De integere wijze waarop de film tot stand is kunnen komen, betekent echter niet dat producenten het ook op die manier in de markt zetten. De Weinsteins hadden er namelijk voor gekozen om de trailer van de film het uiterlijk te geven van een thriller/actiespektakel. Dit tot ongenoegen van de regisseur. “Mijn argument was dat het boek zo veel mensen heeft geraakt, en dat ze er echt in geïnvesteerd hebben. Om de film dan op deze manier te presenteren is contraproductief. Enerzijds denken de fans van het boek, dat de film een misbaksel is en “hun” verhaal geweld is aangedaan. Die zullen de film dus niet gaan kijken. En anderzijds denken anderen weer een actiespektakel à la ‘2012’ voorgeschoteld te krijgen, om vervolgens met een psychologisch drama geconfronteerd te worden. Die hebben zoiets van: “Wat is dit???”. Dus je verliest op beide vlakken.”
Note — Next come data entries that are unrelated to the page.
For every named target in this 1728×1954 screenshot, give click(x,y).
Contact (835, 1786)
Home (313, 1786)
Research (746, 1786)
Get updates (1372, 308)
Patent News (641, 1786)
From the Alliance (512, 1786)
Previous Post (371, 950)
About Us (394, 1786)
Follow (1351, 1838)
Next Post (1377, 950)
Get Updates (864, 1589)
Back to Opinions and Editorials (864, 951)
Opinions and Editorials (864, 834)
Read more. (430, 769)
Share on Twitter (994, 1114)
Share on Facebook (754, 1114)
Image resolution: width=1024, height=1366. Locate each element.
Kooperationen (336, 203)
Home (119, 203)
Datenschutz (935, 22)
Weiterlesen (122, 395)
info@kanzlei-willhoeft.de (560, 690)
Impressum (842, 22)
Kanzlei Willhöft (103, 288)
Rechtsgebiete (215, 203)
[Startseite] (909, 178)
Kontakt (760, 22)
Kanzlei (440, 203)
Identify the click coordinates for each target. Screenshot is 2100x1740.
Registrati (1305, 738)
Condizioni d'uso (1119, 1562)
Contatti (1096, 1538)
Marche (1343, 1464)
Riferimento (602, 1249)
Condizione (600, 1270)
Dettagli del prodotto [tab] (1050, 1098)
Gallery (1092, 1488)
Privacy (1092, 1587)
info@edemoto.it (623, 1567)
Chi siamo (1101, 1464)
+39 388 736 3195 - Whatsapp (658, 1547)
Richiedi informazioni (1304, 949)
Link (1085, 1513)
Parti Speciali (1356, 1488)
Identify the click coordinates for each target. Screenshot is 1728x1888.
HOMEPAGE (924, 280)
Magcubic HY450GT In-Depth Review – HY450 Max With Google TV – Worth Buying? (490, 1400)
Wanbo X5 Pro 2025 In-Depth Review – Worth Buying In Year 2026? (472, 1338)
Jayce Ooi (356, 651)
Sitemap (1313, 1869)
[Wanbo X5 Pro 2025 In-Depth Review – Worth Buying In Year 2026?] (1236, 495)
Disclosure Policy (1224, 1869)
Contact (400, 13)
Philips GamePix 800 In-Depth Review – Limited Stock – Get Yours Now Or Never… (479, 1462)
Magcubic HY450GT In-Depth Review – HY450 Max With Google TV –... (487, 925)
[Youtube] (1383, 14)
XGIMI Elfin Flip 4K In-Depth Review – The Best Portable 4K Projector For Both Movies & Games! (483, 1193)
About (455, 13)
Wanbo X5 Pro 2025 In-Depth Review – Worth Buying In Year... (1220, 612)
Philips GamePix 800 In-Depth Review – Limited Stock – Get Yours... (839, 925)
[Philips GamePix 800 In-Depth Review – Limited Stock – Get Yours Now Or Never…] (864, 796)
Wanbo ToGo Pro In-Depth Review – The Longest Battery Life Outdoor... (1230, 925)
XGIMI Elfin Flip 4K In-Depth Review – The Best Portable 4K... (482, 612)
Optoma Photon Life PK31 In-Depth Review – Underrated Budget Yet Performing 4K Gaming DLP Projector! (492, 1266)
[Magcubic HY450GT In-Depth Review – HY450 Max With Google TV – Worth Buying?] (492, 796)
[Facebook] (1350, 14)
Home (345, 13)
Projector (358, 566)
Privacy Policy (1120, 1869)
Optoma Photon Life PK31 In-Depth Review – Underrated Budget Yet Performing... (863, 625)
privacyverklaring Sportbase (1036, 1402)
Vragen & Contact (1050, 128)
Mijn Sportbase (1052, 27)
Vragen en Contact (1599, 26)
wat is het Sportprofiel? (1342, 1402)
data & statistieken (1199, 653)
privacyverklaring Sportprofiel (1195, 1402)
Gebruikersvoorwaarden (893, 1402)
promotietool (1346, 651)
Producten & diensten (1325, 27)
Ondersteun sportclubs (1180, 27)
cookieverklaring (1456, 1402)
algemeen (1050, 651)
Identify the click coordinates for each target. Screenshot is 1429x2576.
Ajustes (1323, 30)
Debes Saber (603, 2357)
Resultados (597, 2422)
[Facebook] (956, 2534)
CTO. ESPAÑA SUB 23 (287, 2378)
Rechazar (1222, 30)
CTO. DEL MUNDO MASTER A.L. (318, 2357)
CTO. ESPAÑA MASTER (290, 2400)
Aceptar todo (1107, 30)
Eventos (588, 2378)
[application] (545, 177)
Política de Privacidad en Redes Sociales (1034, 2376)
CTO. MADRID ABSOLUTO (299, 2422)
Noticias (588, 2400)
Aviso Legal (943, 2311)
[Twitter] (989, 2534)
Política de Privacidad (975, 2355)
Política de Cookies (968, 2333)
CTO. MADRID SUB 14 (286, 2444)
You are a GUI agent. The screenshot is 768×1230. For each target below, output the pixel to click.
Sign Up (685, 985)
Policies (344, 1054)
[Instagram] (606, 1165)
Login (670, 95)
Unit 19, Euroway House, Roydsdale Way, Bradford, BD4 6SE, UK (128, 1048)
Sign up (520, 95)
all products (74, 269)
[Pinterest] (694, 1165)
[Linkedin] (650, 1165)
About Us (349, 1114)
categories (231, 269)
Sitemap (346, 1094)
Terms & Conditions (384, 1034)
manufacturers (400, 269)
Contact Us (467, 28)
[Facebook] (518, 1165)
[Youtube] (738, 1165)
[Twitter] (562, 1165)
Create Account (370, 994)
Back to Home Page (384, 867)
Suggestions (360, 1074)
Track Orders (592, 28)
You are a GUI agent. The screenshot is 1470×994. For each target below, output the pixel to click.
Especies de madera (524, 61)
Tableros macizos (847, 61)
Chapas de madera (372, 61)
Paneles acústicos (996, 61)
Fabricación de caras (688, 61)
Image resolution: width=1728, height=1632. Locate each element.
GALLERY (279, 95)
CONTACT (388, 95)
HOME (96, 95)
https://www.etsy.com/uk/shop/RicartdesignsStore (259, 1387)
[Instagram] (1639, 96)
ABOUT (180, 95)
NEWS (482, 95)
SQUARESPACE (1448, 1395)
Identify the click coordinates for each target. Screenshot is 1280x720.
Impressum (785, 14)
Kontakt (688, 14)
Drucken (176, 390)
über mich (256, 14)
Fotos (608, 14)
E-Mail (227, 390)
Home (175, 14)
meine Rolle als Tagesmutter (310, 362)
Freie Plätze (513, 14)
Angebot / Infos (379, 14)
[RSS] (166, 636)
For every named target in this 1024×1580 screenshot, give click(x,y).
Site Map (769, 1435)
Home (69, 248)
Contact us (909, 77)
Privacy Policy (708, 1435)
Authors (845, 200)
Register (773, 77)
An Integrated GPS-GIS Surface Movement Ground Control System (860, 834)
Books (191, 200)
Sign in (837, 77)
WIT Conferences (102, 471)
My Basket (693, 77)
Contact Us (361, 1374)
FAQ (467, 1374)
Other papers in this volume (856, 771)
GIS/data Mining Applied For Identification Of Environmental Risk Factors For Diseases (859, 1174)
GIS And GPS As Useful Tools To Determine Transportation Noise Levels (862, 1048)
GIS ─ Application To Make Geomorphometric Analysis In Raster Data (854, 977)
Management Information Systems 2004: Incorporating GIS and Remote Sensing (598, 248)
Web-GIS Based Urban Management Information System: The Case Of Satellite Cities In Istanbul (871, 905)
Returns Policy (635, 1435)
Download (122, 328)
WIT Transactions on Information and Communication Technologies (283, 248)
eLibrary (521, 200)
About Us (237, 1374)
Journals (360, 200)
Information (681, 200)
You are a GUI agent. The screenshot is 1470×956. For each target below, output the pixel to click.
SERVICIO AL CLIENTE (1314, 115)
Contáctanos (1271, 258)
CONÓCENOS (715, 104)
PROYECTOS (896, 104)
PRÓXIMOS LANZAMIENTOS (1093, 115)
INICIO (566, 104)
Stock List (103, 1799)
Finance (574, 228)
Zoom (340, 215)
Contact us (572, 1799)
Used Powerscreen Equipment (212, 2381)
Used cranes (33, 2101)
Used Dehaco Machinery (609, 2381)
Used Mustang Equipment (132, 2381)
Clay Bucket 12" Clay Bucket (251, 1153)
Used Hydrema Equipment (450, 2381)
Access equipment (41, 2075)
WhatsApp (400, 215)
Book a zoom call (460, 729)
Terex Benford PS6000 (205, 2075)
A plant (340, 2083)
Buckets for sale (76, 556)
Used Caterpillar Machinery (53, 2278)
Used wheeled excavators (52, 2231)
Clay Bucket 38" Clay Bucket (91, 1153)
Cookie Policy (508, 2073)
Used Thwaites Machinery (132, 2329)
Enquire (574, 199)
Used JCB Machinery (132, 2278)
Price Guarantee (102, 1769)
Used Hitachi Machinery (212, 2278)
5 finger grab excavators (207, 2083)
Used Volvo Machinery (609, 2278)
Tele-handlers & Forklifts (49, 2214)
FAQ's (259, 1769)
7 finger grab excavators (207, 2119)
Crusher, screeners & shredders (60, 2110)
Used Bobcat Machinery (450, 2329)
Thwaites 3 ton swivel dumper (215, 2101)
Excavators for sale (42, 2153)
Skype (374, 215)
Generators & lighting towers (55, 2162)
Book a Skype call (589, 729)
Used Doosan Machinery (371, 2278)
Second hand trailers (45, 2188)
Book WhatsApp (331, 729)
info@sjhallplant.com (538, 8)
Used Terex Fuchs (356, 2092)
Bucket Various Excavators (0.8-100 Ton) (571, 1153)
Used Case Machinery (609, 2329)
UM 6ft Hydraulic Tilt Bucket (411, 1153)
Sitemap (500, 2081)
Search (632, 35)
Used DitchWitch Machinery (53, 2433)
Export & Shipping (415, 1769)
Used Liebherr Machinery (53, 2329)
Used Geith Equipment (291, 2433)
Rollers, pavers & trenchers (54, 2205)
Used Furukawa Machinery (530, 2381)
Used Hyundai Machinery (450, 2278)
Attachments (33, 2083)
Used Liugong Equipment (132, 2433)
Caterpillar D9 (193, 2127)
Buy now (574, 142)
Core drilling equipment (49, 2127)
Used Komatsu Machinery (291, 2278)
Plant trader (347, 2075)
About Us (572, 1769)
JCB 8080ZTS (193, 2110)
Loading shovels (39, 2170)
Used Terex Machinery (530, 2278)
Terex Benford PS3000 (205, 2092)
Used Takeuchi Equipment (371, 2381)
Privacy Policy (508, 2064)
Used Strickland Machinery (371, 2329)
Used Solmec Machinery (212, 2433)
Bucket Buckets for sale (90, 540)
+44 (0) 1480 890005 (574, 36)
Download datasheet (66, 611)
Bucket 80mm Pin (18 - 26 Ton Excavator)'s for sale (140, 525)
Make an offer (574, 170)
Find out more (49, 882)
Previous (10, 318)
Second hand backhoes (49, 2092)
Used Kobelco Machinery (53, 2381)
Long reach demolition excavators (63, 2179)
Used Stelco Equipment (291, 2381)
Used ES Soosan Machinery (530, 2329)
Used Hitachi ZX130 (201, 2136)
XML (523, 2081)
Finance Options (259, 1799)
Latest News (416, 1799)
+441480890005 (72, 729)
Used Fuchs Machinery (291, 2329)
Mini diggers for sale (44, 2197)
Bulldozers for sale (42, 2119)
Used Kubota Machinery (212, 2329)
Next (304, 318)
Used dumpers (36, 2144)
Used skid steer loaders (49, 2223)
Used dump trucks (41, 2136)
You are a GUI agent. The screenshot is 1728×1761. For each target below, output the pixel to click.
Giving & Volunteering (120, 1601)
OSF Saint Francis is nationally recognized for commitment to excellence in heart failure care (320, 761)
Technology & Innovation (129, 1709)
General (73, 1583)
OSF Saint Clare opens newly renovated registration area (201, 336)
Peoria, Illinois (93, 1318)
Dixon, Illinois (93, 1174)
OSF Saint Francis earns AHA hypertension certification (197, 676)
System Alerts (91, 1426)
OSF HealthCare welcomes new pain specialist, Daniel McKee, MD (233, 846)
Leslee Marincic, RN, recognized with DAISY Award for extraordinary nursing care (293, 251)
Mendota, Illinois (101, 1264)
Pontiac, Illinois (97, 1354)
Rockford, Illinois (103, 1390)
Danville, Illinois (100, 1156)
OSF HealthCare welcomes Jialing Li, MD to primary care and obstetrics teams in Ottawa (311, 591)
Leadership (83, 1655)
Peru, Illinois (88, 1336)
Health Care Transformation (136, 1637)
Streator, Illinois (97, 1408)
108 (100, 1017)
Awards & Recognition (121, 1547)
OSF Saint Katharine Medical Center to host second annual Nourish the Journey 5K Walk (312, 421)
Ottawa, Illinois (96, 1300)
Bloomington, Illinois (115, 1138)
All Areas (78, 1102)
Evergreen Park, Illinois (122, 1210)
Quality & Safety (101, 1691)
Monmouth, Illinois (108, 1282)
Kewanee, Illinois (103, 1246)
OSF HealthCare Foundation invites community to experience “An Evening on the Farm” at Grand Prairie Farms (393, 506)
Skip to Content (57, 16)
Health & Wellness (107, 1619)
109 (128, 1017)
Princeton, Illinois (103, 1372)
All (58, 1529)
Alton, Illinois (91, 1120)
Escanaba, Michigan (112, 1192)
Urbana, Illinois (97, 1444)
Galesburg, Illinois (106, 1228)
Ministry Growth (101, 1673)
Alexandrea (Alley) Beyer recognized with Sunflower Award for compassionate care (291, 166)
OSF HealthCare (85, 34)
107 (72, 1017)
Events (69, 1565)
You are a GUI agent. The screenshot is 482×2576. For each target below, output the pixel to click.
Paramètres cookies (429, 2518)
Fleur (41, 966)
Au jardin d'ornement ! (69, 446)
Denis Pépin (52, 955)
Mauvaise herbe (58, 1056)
“Maar tegelijkertijd moet ik ook eerlijk zijn,” relativeert Hillcoat tenslotte. “Ik snap wel wat hun uitgangspunt was. Het is nu een hele moeilijke tijd om een film te marketen in Amerika. Amerikanen verwachten bepaalde conventies. Ze zijn erg conservatief wanneer het om film gaat. Het gaat ze niet om cultuur. Hoewel, dat neem ik terug, want de jaren zeventig was een geweldige periode. Wat het mooie was in die tijd, vooral ook in Amerika, was dat er niet zoiets was als arthouse of mainstream, maar film was gewoon film. Dat is prachtig.” En zo moet het ook zijn. Misschien is er wel een apocalyptische wending op het gebied van filmbeleid nodig. Eerst de huidige starre houding afbreken, om vervolgens een open, vrije filmsector op te kunnen bouwen. Een mooie hoop voor de toekomst.